Wednesday, June 21, 2006

Fear & Loathing

Every topic, every post I've started this week has no ending; the opinion is dammit and dribble to nothing. Maybe writer's block, or disgust.

I continue to think of those 2 soldiers captured, their death and mutilation and my stomach knots and churns. I think if that were my sons ... I cannot imagine having to live the rest of my days knowing a child of mine died this way. The pain and rage. And fear. Fear, because what if the next time it is me and mine.
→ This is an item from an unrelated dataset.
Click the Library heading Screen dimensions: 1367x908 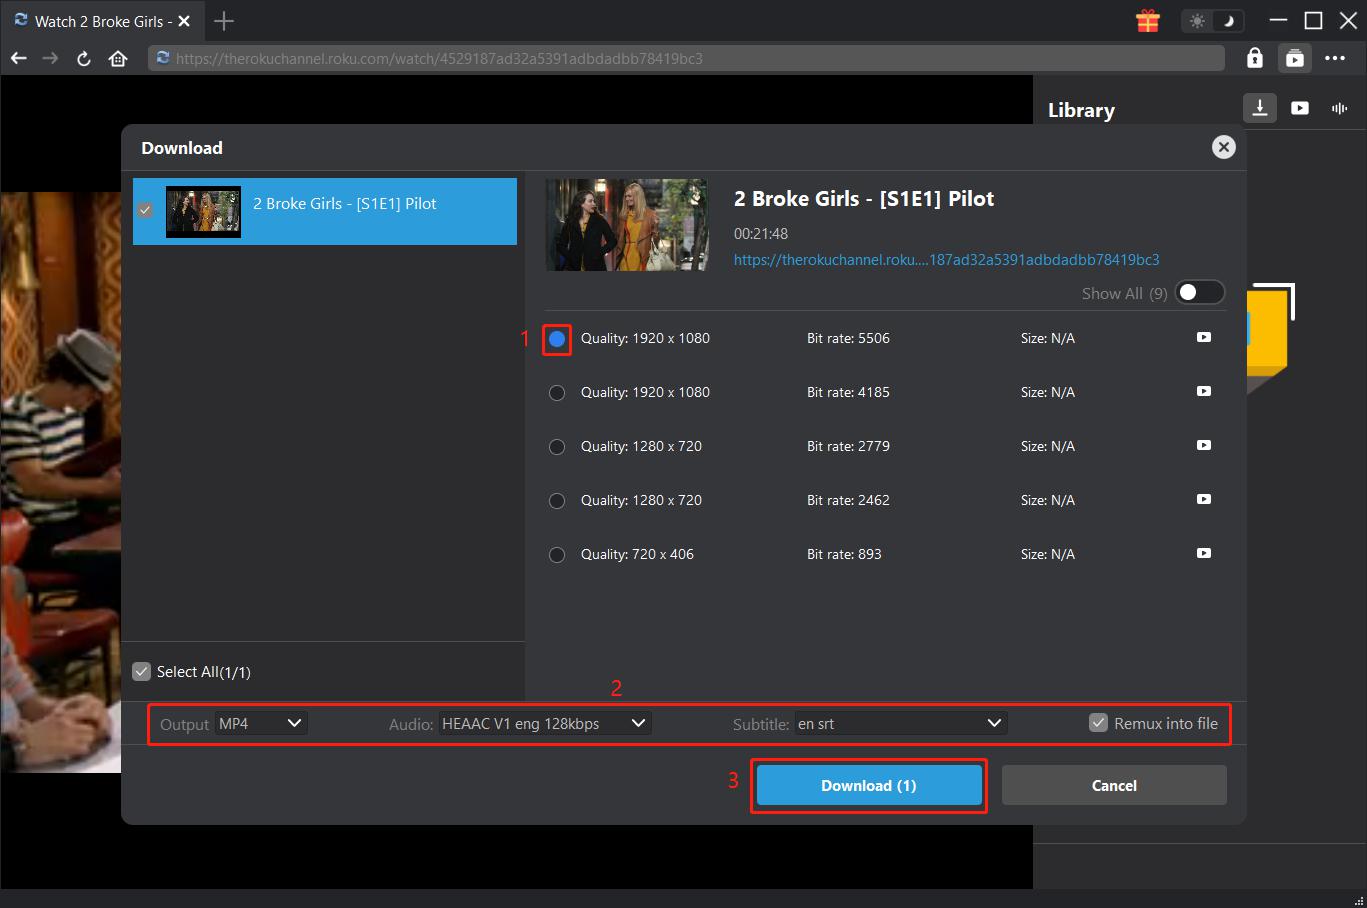(1080, 110)
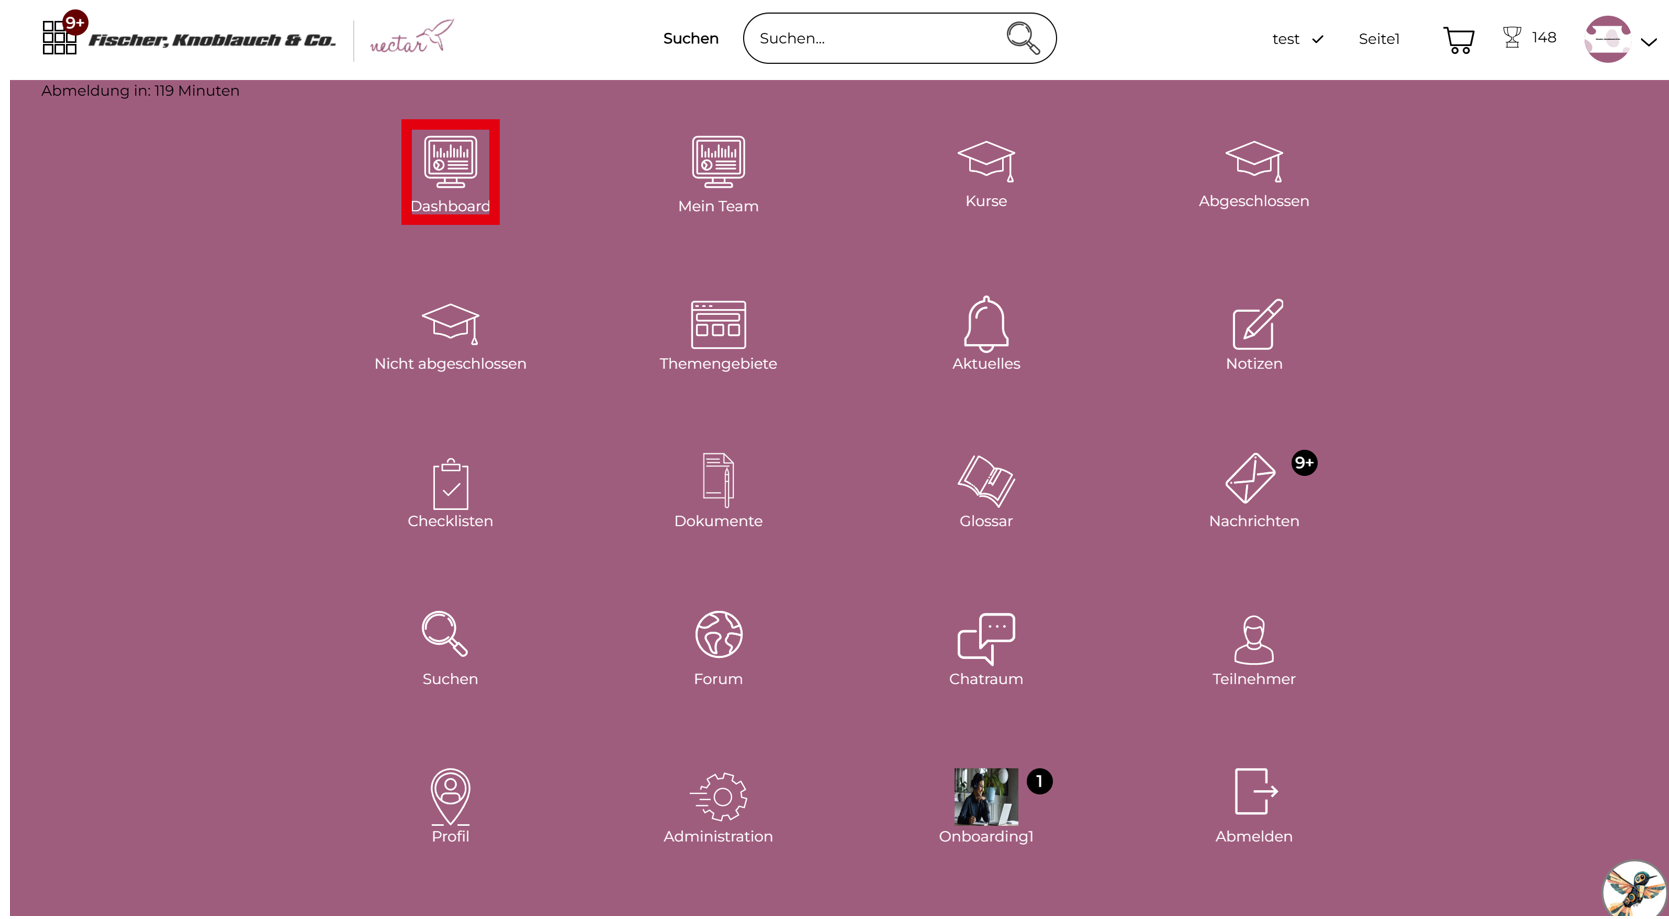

I hesitate to say it, but if a certain chickenhawk leader were wellstoned, the more gruesome the better - and though such an event would make no difference in the political agenda of corporatofascist pols in DC – justice would be served. And I swear I would feel a littlefukin better.

2 comments:

Anonymous said...

When this news hit the papers, I was out of state for a memorial service of an old friend. I almost had a heart attack when some fool shoved the front page with the pictures up-in-my-face. I was stunned shitless at first, then relieved, then furious...

During my trip, a 6-year-old lad informed me that the war was "about nonsense". He's a lot closer to the truth than most of the sheeple.

Kathy F.

Kate-A said...

I thought the same thing regarding the broadcast of those details. Our "betters" trying to drum up outrage and anger and support for the war?

They make my ass wanna work buttonholes.